Study on the Asymmetric Fluid Flow in the Continuous Casting Mold

Abstract

It is very important to understand flow patterns within the continuous casting mold because they have a significant impact on product quality. Water model experiment and numerical simulation conducted to identify the fluid flow pattern in the steel slab continuous casting mold. The fluid flow pattern in the mold is not steady but instead an oscillatory flow with a specific oscillation frequencies. We identified the physical origins of various specific oscillation frequencies, and confirmed through experimentation and simulation that each frequency is related to the cross flow and injection stream oscillation. Moreover, the degree of oscillation at each frequency appears differently depending on the location within the mold, and is shown to have a effect near the mold wall. Water model experiment was conducted to observe the surface fluctuation corresponding to different port angles of the submerged entry nozzle in the steel slab continuous casting mold.
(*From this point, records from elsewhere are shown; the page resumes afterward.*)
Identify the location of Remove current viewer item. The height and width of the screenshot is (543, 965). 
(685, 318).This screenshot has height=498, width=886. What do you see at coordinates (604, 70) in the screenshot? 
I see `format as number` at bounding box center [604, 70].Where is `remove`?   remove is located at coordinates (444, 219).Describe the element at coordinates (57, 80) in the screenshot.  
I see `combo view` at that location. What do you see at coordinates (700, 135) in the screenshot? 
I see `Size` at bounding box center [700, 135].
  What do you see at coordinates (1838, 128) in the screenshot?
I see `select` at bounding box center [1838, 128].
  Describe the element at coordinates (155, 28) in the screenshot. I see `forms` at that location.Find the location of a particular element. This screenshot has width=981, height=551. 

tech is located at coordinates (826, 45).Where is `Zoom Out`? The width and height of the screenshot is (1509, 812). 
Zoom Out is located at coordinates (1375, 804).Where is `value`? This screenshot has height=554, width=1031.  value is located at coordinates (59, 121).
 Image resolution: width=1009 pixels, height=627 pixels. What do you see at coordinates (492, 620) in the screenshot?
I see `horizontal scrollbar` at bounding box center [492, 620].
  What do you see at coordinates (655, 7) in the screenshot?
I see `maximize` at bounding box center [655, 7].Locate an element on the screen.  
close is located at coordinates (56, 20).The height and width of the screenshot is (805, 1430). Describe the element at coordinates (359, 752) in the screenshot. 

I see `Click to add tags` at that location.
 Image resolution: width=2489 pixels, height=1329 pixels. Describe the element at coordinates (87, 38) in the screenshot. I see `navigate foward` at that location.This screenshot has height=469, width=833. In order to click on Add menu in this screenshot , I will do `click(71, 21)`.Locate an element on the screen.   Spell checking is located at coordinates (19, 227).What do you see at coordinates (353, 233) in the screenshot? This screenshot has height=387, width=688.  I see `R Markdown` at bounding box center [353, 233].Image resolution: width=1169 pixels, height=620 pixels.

When the port angle has low values, the amplitude of the surface fluctuation is relatively larger than for higher angles. We demonstrate that these phenomena are related to the fluid flow patterns in the mold by numerical simulation. Fluid flow patterns are asymmetric and unsteady for low port angles, with repetition of vortex nucleation and annihilation. However, fluid flow patterns become symmetric with increased SEN port angles. These results not only provide a better understanding of complex oscillatory flow patterns, but also provide a method to obtain a stabilized surface within the mold.